Est. 1894 · First permanent structure built on the Oklahoma A&M (now OSU) campus, constructed 1894 · Survived multiple fires and a 1921 state condemnation · Listed on the National Register of Historic Places · Anchor building for OSU History Club's annual October ghost tour
Oklahoma A&M College — now Oklahoma State University — was founded by the Morrill Act in 1890, and Old Central was constructed in 1894 as the first permanent building on what was then a largely undeveloped campus in Payne County. The three-story brick structure was built in a Romanesque Revival style and served as the college's primary academic building.
The building's survival is remarkable given its history. Multiple fires damaged the interior at different points in its early decades. The Oklahoma state government condemned the structure in 1921, finding it unsafe for continued use. Despite this, the building remained standing rather than being demolished, and eventually underwent structural repairs that allowed continued use.
Old Central was listed on the National Register of Historic Places, acknowledging its significance as a surviving example of early Oklahoma land-grant college architecture. OSU operates the building as an event and meeting venue; it is not a public museum with regular visitor hours but can be accessed during campus events.

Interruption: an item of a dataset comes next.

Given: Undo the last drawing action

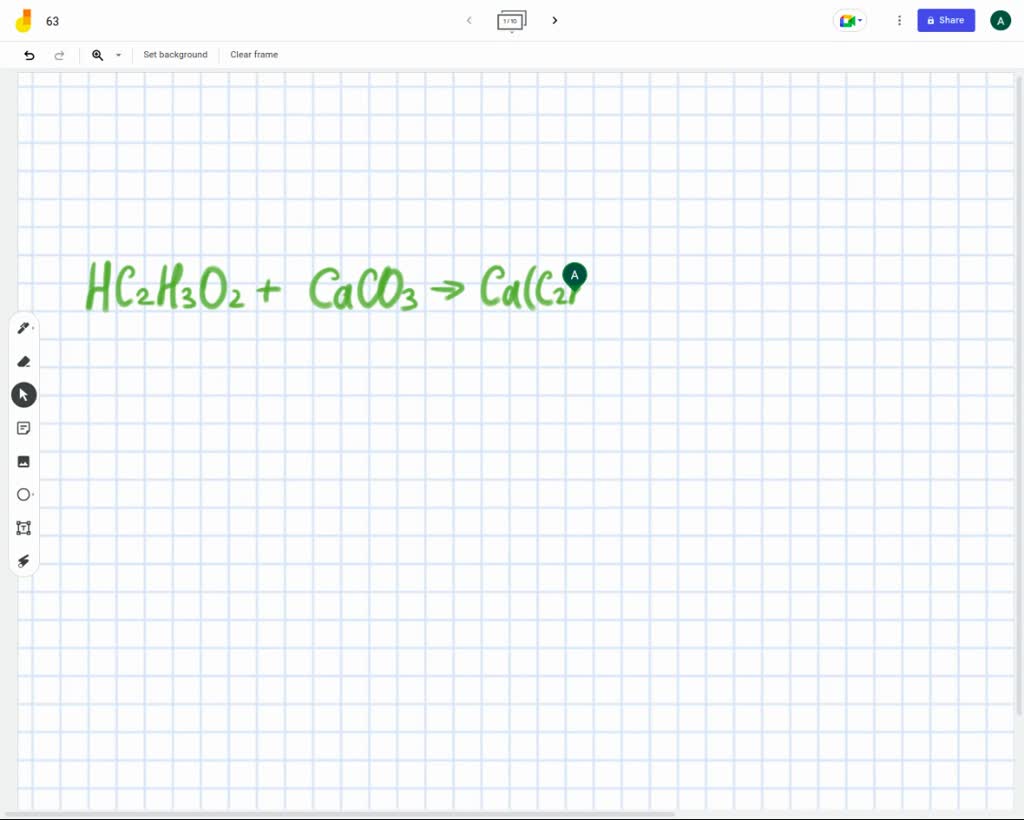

The building is the anchor of the annual campus ghost tour organized by the OSU History Club, which takes place each October and uses campus buildings' documented histories as the basis for the storytelling.
Sources
- https://en.wikipedia.org/wiki/Old_Central
- https://www.visitstillwater.org/listing/old-central-at-osu/586/
- https://events.okstate.edu/event/osu-ghost-tour-by-history-club
Unexplained odor from locked, unoccupied building prompting fire department callGeneral presence reports in building with documented fire history
The most specific paranormal account attached to Old Central is the unexplained odor: a smell reported from inside the building when it was locked and unoccupied, persistent and strong enough that someone called the Stillwater fire department. When responders arrived and checked the building, they found no fire, no smoke, and no identifiable source for the smell. The account has circulated in local campus history discussions and is a centerpiece of the OSU History Club's annual October ghost tour.
The building's documented history provides a ready frame for the speculation. Multiple fires, a state condemnation, and more than 130 years of institutional memory give Old Central an unusual atmospheric density for a campus building.
The OSU History Club's ghost tour treats the campus's documented histories as the basis for its storytelling rather than fabricating supernatural narratives. Old Central's accounts are presented within that same framework — unusual events with no clear explanation, rather than confirmed hauntings.